Is that so shocking? I watch often some forums on reddit related to combat footage, not frequently but enough to see various patterns. Before houthis started attacking shipping lanes, there were tons of videos of them kicking ass of Saudi military but way more often some subsaharan African mercenaries in their uniforms. Like, really badly kicking ass, smart ambushes, devastating results even on heavy machinery. The opposite side had almost nothing.
Then with change of this, the tone and content turned 180 degrees. Almost always absolutely precise laser guided bomb strikes even if for 1-2 guys seemingly in the middle of nowhere, and a lot of them popping up all the time (to the tune of few every single day). Always titled cca 'Saudi air force doing XYZ'. Like sure, if you are clueless and don't know state of their army, their discipline, level of training and so on you can believe that.
I didn't believe this since the switch was sharp, US is simply flying there for quite some time, together with Saudi air force. TBH I don't care, just sharing observations. No way we can know hard facts obviously, but its easy to connect those very few dots. A bit of failure from opsec point of view - if you do this stuff, at least keep it secret and not broadcasting to whole world so politicians can keep big smiles and grand statements, at least for clueless civilians who barely know where Yemen lies on the map.
What others write it matches my observation - “Houthi PC small group”, seemingly short term group about specific attack. US attacks themselves are already happening for a year and something.
This is what I started thinking last night. Any of the people who were added to the chat could be disgruntled and add a reporter to the chat to leak it. Is there even any log of who added who to a chat? There might not even be any way to pin it on the leaker. If the leaker had been involved in several such chats and knew the intent was to intentionally violate federal recordkeeping laws, not only would this accomplish the leak, but there might not even be any record of who caused the leak.
If they have admin privileges. The person who creates a group has them by default, and can grant them to anyone else, admins can add, remove, and grant or revoke admin privileges and set group name/description parameters, and disappearing message configuration. Yes, you could have a group where the founder revokes admin privileges for themselves and then nobody can make changes to the group (although individual members can leave and delete the history on their own devices). Signal users can also delete their own messages.
Trump sent his golf buddy Waltz to negotiate with Putin and he came back brainwashed with Russian propaganda. Russian psyops is either really good or some of these people in the administration are just morons.
Hanlon’s razor still has to account for why Goldberg was in Walt’z phone to begin with.

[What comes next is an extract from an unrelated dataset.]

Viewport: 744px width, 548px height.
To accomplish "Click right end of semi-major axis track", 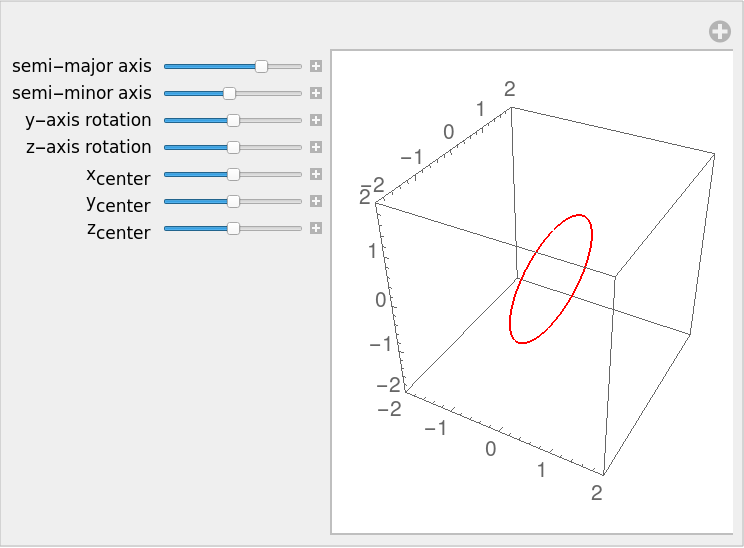I will click(298, 66).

If you’re going to butt dial or fat finger the editor of a publication into your super classified bombing plans I don’t think even Hanlon could reconcile it to random number dialing instead of just hitting the wrong contact.

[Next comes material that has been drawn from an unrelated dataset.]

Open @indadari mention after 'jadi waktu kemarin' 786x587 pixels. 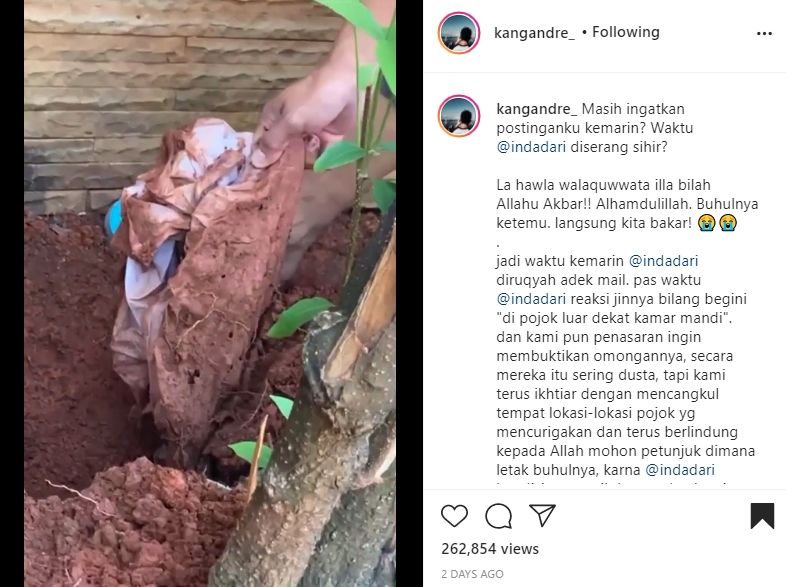[663, 261]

Dunno about Waltz, seems like he is himself quite puzzled about how Goldberg ended up in the group, denied any connection with him and called the Atlantic journalist 'scum'. He also spoke with his buddy Elon and they've got the best minds looking at it right now.

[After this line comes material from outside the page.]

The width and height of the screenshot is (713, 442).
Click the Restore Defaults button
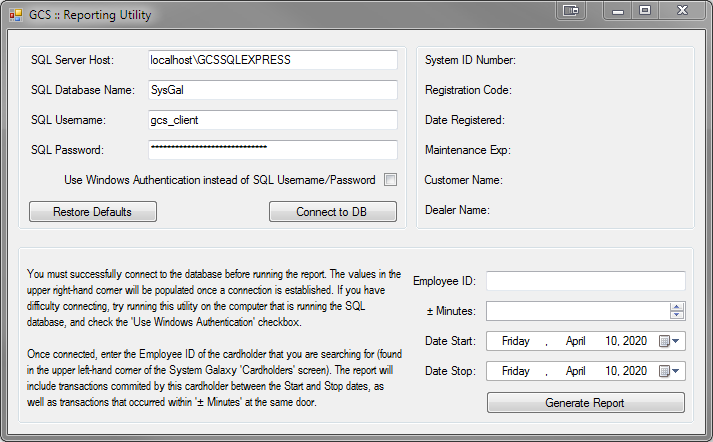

Maybe he's better at handling firearms than mobile chat apps, dunno. The Chinese, which he dislikes, are definitely not going to have a hard time with people like him running the show. I read they were trying to recruit some of the laid off federal workers.
My guess is that there is someone named Jeffrey Goldberg in the NatSec team (or high up, it seems like a common combination of first and last name at least), and likely that they meant to add him, rather than the EDITOR IN CHIEF of the Atlantic of all people. Could this be a UI/UX thing with Signal? (not differentiating between two Jeffrey Goldbergs on your contact list?).